# GIGABYTE GV-N52128D Grafikkarte -> S-Video ->Scart -> TV : wie geht das?



## FlorianWo (22. Mai 2004)

Hallo, alle Zusammen!
Ich habe ein kleines Problem mit dem Anschließen meines Fernsehers an meinen PC! 
Ich habe eine GIGABYTE GV-N52128D Grafikkarte mit GeForce FX 5200, Windows XP Homeedition und ich denke, einen PAL Fernseher!
Ich möchte nun den Fernseher über einen S-Video/Scart-Adapter an meinen PC anschließen.
Wenn ich den Fernseher dann mithilfe des Adapters an den PC anschließe, kann ich auf dem AV-Kanal leider nicht meinen Desktop erkennen, sondern nur einen "schwarzen Bildschirm".  Daraus folgere ich, dass kein Signal beim Fernseher ankommt. Der DVI-Ausgang der Karte funktioniert und der VGA-Ausgang auch!
Muss ich irgenwas umstellen, z.B. im BIOS, damit das Bild beim S-Video-Stecker rauskommt? Kann ich auch den Fernseher und den Bildschirm gleichzeitig anschließen und benutzen?

Danke für eure Hilfe, schonmal im Voraus!


----------



## PureLogic (22. Mai 2004)

hmm also im Bios muss du nichts umstellen. 

ABER:
Ok ich geb zu ich weiss nicht wie das bei Nvidia Karten ist. Bei meiner ATI Radeon musste ich die entsprechende Option in den Treiberoptionen aktivieren. 

Rechtklick auf Desktop -> Eigenschaften auswählen -> Einstellungen wählen -> auf  "Erweitert"  klicken.

so von hier aus bist du auf dich alleine gestellt. Irgendwo soltlest du aber die Bildschirme auswählen können denke da musst du auch den Fernseher auswählen. Ach woran es noch liegen könnte ist das du dein TV-Out Treibertechnisch noch nicht aktiviert hast. Das kannst du auch in den Erweiterten Eigenschaften machen aber keine Ahnung wo. Wie gesagt ich war so blöd mir ne Radeon zu hohlen...


----------



## FlorianWo (22. Mai 2004)

Hi PureLogic!
Danke erstmal für Deine Hilfe!
Ich habe jetzt nochmal alle Einstellungen durchgesehen, hatte aber keinen Erfolg!
Ich bin wahrscheinlich zu blind! :-( 
Ich habe jetzt mich eben nochmal etwas umgesehen und habe was von Klonen aufgeschnappt, was ist das?

Noch eine kleine Frage:
Was ist an den Radeon-Karten so schlecht?

*Bereitgestelltes Material*

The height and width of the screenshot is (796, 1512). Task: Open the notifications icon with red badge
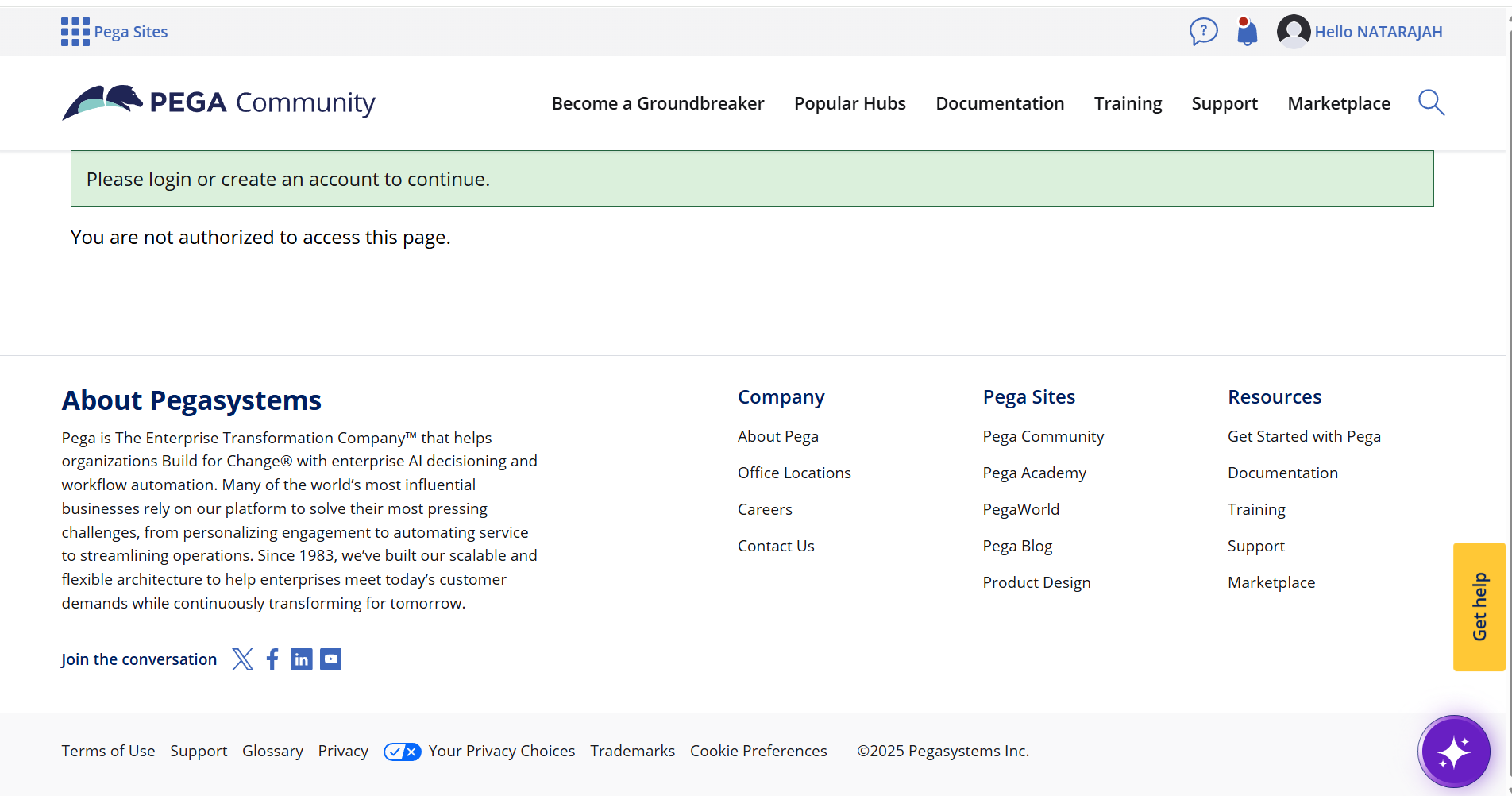tap(1246, 31)
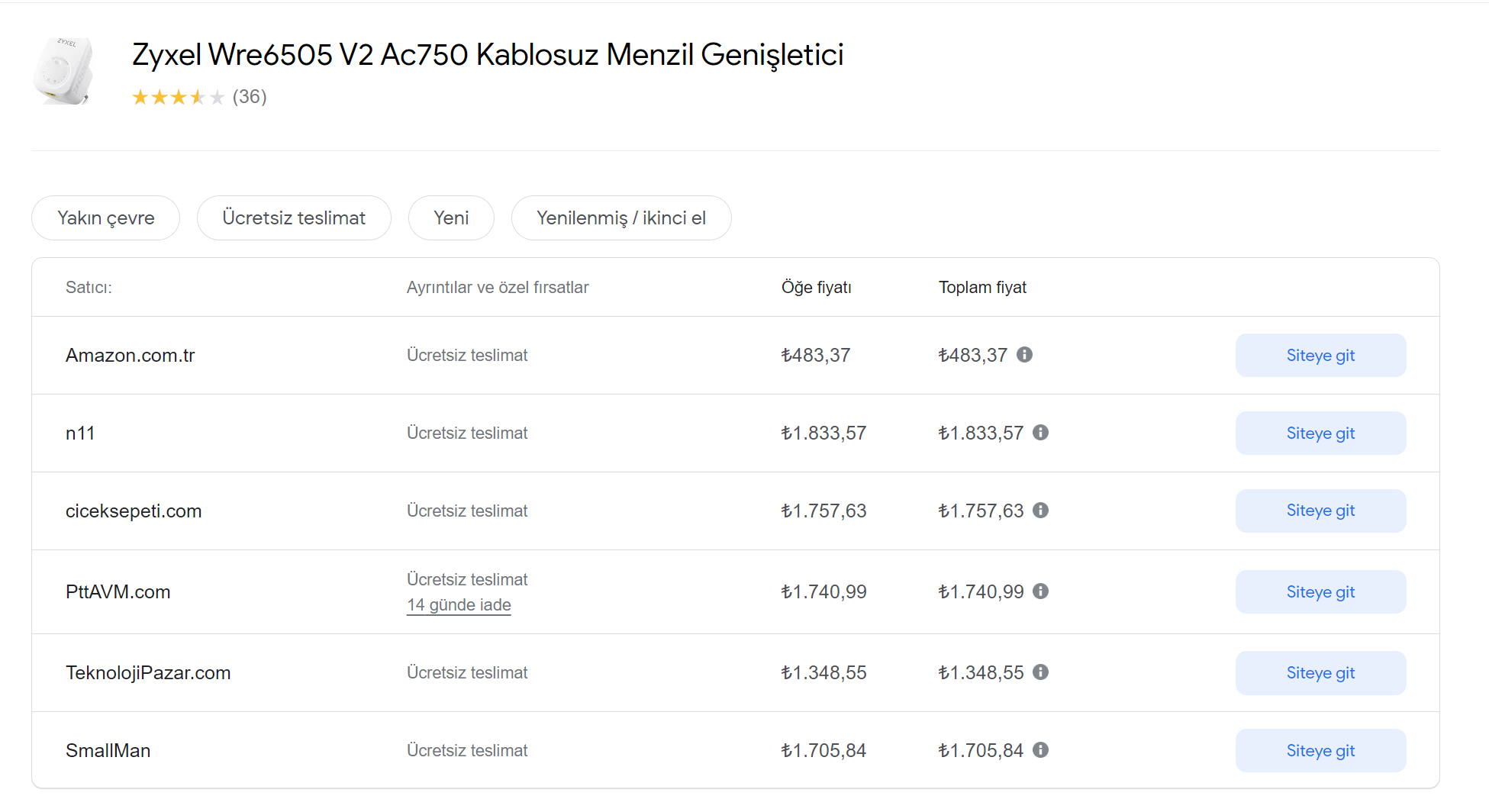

*Zu erledigen*
Schreibst du aus dem Forenthread zum TV-Anschluss der Grafikkarte den Abschnitt von "Hi PureLogic!" bis "was ist das?" wortgetreu ab?

*Vollständige Lösung*
Hi PureLogic!
Danke erstmal für Deine Hilfe!
Ich habe jetzt nochmal alle Einstellungen durchgesehen, hatte aber keinen Erfolg!
Ich bin wahrscheinlich zu blind! :-( 
Ich habe jetzt mich eben nochmal etwas umgesehen und habe was von Klonen aufgeschnappt, was ist das?